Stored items
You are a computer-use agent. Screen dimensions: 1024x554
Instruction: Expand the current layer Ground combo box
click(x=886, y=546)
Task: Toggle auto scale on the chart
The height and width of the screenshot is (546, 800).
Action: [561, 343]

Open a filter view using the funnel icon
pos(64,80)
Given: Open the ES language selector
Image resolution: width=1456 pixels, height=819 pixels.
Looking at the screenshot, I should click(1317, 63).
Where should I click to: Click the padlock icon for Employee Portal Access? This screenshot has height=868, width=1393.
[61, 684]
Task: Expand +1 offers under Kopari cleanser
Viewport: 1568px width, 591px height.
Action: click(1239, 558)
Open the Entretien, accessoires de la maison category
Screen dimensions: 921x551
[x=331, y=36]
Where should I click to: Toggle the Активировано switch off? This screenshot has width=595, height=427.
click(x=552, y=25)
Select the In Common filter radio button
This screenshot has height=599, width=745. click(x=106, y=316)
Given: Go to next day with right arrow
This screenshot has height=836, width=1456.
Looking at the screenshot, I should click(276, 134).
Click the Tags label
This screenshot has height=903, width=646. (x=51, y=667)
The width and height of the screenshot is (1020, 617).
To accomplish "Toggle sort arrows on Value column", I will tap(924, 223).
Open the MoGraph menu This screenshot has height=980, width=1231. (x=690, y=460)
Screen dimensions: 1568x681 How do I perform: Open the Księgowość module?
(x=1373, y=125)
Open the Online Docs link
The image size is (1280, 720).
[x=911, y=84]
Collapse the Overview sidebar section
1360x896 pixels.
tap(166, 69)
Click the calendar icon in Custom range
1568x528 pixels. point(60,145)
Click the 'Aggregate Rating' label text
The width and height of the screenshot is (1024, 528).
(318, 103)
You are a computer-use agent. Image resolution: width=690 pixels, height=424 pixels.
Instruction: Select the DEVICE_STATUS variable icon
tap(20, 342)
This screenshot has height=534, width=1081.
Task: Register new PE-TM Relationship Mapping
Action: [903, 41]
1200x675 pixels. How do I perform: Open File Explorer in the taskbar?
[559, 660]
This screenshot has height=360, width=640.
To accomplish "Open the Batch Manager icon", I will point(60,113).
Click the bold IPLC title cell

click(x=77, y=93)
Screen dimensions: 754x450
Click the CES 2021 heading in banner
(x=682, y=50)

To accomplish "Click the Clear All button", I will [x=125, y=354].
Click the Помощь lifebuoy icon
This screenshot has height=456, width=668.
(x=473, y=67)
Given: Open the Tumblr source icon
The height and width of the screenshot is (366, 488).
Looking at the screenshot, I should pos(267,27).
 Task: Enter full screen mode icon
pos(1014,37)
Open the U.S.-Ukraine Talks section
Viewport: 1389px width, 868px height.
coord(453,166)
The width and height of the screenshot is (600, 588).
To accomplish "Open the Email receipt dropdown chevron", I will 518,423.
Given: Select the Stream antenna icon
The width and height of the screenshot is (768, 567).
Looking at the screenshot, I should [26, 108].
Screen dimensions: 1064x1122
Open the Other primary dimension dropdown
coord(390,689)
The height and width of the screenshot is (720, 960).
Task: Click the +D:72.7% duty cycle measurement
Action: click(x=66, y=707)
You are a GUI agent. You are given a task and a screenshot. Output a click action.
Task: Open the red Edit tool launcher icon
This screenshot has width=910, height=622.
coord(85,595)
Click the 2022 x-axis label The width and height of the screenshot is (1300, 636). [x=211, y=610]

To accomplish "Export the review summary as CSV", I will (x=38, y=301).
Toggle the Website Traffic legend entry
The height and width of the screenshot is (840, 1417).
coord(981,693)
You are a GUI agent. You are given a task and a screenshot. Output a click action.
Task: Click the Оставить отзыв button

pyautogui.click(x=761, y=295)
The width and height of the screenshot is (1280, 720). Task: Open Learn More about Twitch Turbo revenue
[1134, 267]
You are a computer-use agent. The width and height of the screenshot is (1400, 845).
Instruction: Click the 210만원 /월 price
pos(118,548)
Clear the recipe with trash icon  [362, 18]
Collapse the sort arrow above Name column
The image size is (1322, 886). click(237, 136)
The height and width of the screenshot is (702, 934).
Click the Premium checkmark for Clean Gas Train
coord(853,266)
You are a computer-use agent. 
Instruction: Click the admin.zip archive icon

=== EXERCISE AIM ===
Turn every line of the entries above into a JSON list of strings, one string per line, leaving out blank lines.

=== SOLUTION FOR THIS TASK ===
[
  "You are a computer-use agent. Screen dimensions: 1024x554",
  "Instruction: Expand the current layer Ground combo box",
  "click(x=886, y=546)",
  "Task: Toggle auto scale on the chart",
  "The height and width of the screenshot is (546, 800).",
  "Action: [561, 343]",
  "Open a filter view using the funnel icon",
  "pos(64,80)",
  "Given: Open the ES language selector",
  "Image resolution: width=1456 pixels, height=819 pixels.",
  "Looking at the screenshot, I should click(1317, 63).",
  "Where should I click to: Click the padlock icon for Employee Portal Access? This screenshot has height=868, width=1393.",
  "[61, 684]",
  "Task: Expand +1 offers under Kopari cleanser",
  "Viewport: 1568px width, 591px height.",
  "Action: click(1239, 558)",
  "Open the Entretien, accessoires de la maison category",
  "Screen dimensions: 921x551",
  "[x=331, y=36]",
  "Where should I click to: Toggle the Активировано switch off? This screenshot has width=595, height=427.",
  "click(x=552, y=25)",
  "Select the In Common filter radio button",
  "This screenshot has height=599, width=745. click(x=106, y=316)",
  "Given: Go to next day with right arrow",
  "This screenshot has height=836, width=1456.",
  "Looking at the screenshot, I should click(276, 134).",
  "Click the Tags label",
  "This screenshot has height=903, width=646. (x=51, y=667)",
  "The width and height of the screenshot is (1020, 617).",
  "To accomplish \"Toggle sort arrows on Value column\", I will tap(924, 223).",
  "Open the MoGraph menu This screenshot has height=980, width=1231. (x=690, y=460)",
  "Screen dimensions: 1568x681 How do I perform: Open the Księgowość module?",
  "(x=1373, y=125)",
  "Open the Online Docs link",
  "The image size is (1280, 720).",
  "[x=911, y=84]",
  "Collapse the Overview sidebar section",
  "1360x896 pixels.",
  "tap(166, 69)",
  "Click the calendar icon in Custom range",
  "1568x528 pixels. point(60,145)",
  "Click the 'Aggregate Rating' label text",
  "The width and height of the screenshot is (1024, 528).",
  "(318, 103)",
  "You are a computer-use agent. Image resolution: width=690 pixels, height=424 pixels.",
  "Instruction: Select the DEVICE_STATUS variable icon",
  "tap(20, 342)",
  "This screenshot has height=534, width=1081.",
  "Task: Register new PE-TM Relationship Mapping",
  "Action: [903, 41]",
  "1200x675 pixels. How do I perform: Open File Explorer in the taskbar?",
  "[559, 660]",
  "This screenshot has height=360, width=640.",
  "To accomplish \"Open the Batch Manager icon\", I will point(60,113).",
  "Click the bold IPLC title cell",
  "click(x=77, y=93)",
  "Screen dimensions: 754x450",
  "Click the CES 2021 heading in banner",
  "(x=682, y=50)",
  "To accomplish \"Click the Clear All button\", I will [x=125, y=354].",
  "Click the Помощь lifebuoy icon",
  "This screenshot has height=456, width=668.",
  "(x=473, y=67)",
  "Given: Open the Tumblr source icon",
  "The height and width of the screenshot is (366, 488).",
  "Looking at the screenshot, I should pos(267,27).",
  " Task: Enter full screen mode icon",
  "pos(1014,37)",
  "Open the U.S.-Ukraine Talks section",
  "Viewport: 1389px width, 868px height.",
  "coord(453,166)",
  "The width and height of the screenshot is (600, 588).",
  "To accomplish \"Open the Email receipt dropdown chevron\", I will 518,423.",
  "Given: Select the Stream antenna icon",
  "The width and height of the screenshot is (768, 567).",
  "Looking at the screenshot, I should [26, 108].",
  "Screen dimensions: 1064x1122",
  "Open the Other primary dimension dropdown",
  "coord(390,689)",
  "The height and width of the screenshot is (720, 960).",
  "Task: Click the +D:72.7% duty cycle measurement",
  "Action: click(x=66, y=707)",
  "You are a GUI agent. You are given a task and a screenshot. Output a click action.",
  "Task: Open the red Edit tool launcher icon",
  "This screenshot has width=910, height=622.",
  "coord(85,595)",
  "Click the 2022 x-axis label The width and height of the screenshot is (1300, 636). [x=211, y=610]",
  "To accomplish \"Export the review summary as CSV\", I will (x=38, y=301).",
  "Toggle the Website Traffic legend entry",
  "The height and width of the screenshot is (840, 1417).",
  "coord(981,693)",
  "You are a GUI agent. You are given a task and a screenshot. Output a click action.",
  "Task: Click the Оставить отзыв button",
  "pyautogui.click(x=761, y=295)",
  "The width and height of the screenshot is (1280, 720). Task: Open Learn More about Twitch Turbo revenue",
  "[1134, 267]",
  "You are a computer-use agent. The width and height of the screenshot is (1400, 845).",
  "Instruction: Click the 210만원 /월 price",
  "pos(118,548)",
  "Clear the recipe with trash icon  [362, 18]",
  "Collapse the sort arrow above Name column",
  "The image size is (1322, 886). click(237, 136)",
  "The height and width of the screenshot is (702, 934).",
  "Click the Premium checkmark for Clean Gas Train",
  "coord(853,266)",
  "You are a computer-use agent. ",
  "Instruction: Click the admin.zip archive icon"
]